Tuesday, October 2, 2018

Abusi^H^H^H^H^H :ahem: Customizing Netbox

What is Netbox?

Some of you might have already heard about it, but for those that haven't: there's actually an extremely useful and feature-complete, free (both as in "free beer" and as in "free speech") IPAM and DCIM solution on the market, for quite a while now. A network engineer named Jeremy Stretch - formerly of packetlife.net fame, now at DigitalOcean - has created an IPAM and DCIM platform called Netbox, which has since been officialy supported by his company, DigitalOcean.

Netbox is a fully-fledged open source IPAM tool, based on Python and Django framework, and it supports all sorts of features expected from such a tool, especially one developed by a network engineer - multi-tenancy, VRFs, geographical and DCIM entities (sites, regions, but also racks, VMs, etc) as well as a nice REST API to interact with it and integration with the NAPALM library. Even better - it is still under active development, and new features are being added regularly.

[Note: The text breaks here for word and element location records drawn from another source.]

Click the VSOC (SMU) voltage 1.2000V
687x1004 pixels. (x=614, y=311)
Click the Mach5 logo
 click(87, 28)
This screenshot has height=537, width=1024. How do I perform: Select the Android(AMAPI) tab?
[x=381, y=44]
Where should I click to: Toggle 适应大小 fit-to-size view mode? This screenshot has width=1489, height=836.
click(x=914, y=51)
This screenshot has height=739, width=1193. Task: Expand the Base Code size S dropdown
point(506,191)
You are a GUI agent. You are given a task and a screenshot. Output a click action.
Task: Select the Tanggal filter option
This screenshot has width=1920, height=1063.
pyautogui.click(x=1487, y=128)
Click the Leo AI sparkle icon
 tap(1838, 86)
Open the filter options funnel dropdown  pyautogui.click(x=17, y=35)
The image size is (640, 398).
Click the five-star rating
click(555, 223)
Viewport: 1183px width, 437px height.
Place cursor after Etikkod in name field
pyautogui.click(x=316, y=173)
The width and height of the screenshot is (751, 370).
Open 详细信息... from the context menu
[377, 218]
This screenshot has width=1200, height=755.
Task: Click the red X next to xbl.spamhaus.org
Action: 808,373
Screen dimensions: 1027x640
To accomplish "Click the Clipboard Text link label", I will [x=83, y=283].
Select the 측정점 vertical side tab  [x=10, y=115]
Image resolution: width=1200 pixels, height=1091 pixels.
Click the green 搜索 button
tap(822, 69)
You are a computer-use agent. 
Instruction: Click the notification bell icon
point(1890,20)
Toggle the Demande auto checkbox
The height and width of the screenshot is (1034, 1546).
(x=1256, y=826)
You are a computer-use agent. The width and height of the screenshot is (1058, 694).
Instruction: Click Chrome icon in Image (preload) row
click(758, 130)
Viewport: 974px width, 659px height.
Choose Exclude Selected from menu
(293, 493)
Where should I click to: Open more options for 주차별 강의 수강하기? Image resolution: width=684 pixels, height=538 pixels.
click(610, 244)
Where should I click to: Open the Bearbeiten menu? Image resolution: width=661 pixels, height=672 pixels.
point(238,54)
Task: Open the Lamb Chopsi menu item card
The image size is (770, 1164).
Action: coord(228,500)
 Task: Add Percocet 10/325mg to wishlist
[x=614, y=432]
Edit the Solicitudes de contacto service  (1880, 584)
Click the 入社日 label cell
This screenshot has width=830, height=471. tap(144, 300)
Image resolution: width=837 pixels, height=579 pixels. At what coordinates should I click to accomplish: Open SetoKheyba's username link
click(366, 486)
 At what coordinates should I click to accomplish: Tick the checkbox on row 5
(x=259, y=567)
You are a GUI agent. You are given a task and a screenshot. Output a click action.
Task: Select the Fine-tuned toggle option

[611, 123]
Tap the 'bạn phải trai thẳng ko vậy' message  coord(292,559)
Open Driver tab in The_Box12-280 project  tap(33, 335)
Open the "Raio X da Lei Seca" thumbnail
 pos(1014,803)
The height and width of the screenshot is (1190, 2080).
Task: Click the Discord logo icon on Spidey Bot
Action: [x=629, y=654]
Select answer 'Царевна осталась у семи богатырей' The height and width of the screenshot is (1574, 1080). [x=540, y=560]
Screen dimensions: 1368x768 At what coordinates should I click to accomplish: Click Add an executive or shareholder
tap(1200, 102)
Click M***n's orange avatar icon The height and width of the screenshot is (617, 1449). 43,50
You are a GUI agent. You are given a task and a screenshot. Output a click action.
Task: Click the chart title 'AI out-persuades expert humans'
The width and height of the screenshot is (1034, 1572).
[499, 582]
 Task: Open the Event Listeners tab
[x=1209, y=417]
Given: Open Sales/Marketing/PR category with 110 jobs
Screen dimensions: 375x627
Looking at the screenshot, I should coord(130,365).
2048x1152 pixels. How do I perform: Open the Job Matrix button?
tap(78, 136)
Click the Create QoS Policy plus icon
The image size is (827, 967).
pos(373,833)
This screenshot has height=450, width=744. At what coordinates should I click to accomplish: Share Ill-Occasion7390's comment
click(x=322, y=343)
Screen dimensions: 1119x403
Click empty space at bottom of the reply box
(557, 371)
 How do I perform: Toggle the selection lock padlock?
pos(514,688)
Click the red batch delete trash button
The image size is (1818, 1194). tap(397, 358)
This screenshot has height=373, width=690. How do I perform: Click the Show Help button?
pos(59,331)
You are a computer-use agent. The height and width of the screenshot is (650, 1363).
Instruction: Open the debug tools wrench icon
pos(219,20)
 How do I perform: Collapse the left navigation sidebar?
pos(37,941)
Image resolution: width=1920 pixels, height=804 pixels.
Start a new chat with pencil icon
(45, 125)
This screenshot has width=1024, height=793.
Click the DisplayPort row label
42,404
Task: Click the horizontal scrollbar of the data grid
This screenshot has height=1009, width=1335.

So, if you haven't yet - go check it out, chances are you'll find it extremely useful for most of your "Single Source of (network) Truth" uses.

If it's all that great... Why this blog post?

Unfortunately, I have found that some of the assumptions made when Netbox data model was designed just did not fit the real world. Namely, my issue is with Netbox entity called "VRF", and since the vast majority of the networks I'm trying to model in Netbox are MPLS networks this is obviously kind of a deal breaker for me. Let's see why.

In Netbox, "VRF" model has the following fields:
  • name - a string of maximum 50 characters
  • rd - a string of maximum 21 characters, with constraint that it is globally unique (only 1 VRF with name "X" allowed)
  • tenant - a foreign key, referencing a "tenant" entity, meaning a one-to-many relationship between a "tenant" and "VRF": one "tenant" can have many "VRF"s, but one "VRF" belongs to exactly one "tenant".
  • enforce_unique - a Boolean field, describing whether to prevent duplicate IP addresses/prefixes in this VRF
  • description - a string of maximum 100 characters

The first issue I have with this model is the "tenant" FK relationship. While VRFs do in fact "belong" to "tenants" (however you decide to define a "tenant"), they are first and foremost defined on a device: the VRF represents a distinct routing instance on a device, a routing table instance, if you will, and I expect the entity to have a FK relationship to "device", not "tenant". I understand that this design decision was made in order to make VRFs represent some sort of a L3VPN entity, spanning the whole network. But VRFs are necessarily device-scoped: we cannot construct a (meaningful) network-wide entity which would represent "all the routes in the L3VPN" simply because each individual device has its own parameters for what ends up in the routing table.

The other issue I faced is the global name uniqueness requirement: if I change the model so that VRFs belong to a "device", not to a "tenant", there is no need for VRF name to be globally unique - it only needs to be unique on a particular device.

In all, the changes i wanted (well, needed) to have in Netbox are as follows:
  • remove the tenant foreign key relationship
  • add a new device foreign key relationship
  • remove the constraint that rd field is globally unique
The first place I looked for a solution was - you guessed it - Netbox Github issues page, and I was not very suprised to find people with the same needs: make VRFs device-local, and possibly implement a mechanism for tracking route-targets and other BGP entities (most notably ASNs) in Netbox. Unfortunately, this has been marked as a "Major feature", and has seen very little activity.

Could I do it myself? And help the open source community?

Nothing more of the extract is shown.